La ropa inusual es también una forma de marcar un ritual al margen de
la cotidianidad. Como en las bodas. Pero en las fiestas son los trajes
regionales, los pañuelos al cuello como en San Fermín o las máscaras de gigantes
y cabezudos repartiendo zurriagazos a diestro y siniestro. En las algaradas son
batas blancas de médicos, camisetas verdes de Educación, de diferentes colores
según el banco que les haya estafado los lucidos por las víctimas de las
preferentes, con un stop rojo para los desahucios o el lema "Herri Harresia";
muro popular, en el caso de los parlamentarios de Bildu en Vitoria. En las
protestas las máscaras son de "Anonymus" con su inquietante sonrisa y quienes
reparten golpes con el zurriago en el pasacalles son los mossos, ertzainas o
nacionales, convertidos también en cabezudos robóticos con sus cascos
globulares.
Por supuesto, tanto en fiestas como en protestas las muchedumbres se
desinhiben. Las prohibiciones habituales dejan de regir y se tolera la
interrupción del tráfico en la vía pública. Procesiones, cabalgatas,
tamborradas, encierros, ocupaciones de plazas y avenidas, barricadas y piquetes.

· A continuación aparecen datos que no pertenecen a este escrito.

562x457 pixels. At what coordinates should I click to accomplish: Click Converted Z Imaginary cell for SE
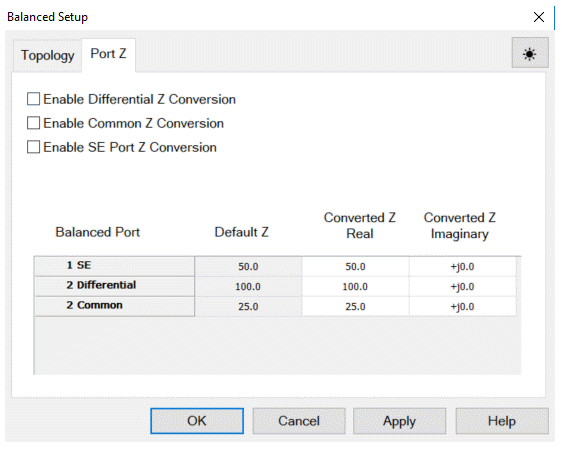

Ya sea para celebrar un triunfo de fútbol o para escenificar la rabia de una
reconversión neoliberal.
La violencia reprimida explota de manera controlada por la tradición y
se ritualiza en combates de moros y cristianos. En las plazas de los pueblos
los Cornelios Zorrillas de paja y ropa vieja se apalean y arden, en otros
sitios la sangre es real y se alancean toros hasta la muerte. También en los
escraches se redactan protocolos midiendo la violencia, y en otras
manifestaciones, los "incontrolados" arrasan las calles con un vandalismo tan
medido que termina siempre igual.
Por supuesto fiestas y protestas comparten funciones sociales; ambos
fenómenos sirven como válvula de escape a las tensiones acumuladas y forjan un
sentimiento de unidad, de grupo, con la uniformidad del vestido y con cánticos,
lemas coreados e insultos y burlas al "otro", al "enemigo"; bien sea del equipo
de fútbol rival, del partido gobernante o del pueblo de al lado, con quien se
mantiene esa secular hostilidad por un quítame allá esas lindes, como entre
Ondárroa y Lequeitio.
Hay quien se toma las fiestas muy en serio y quien para protestar
baila complejas coreografías al ritmo de una batucada, pero lo que define a
esos fenómenos es su excepcionalidad, la ruptura con lo cotidiano. Repetidos
con demasiada frecuencia dejan de cumplir sus fines; la gente se aburre y
empieza a bostezar. Arrancar la cabeza del ganso por San Antolín apasiona una
vez al año, pero es como los escraches, si se hace todas las semanas habrá que
arrancar otras cabezas más grandes para abrir los noticiarios.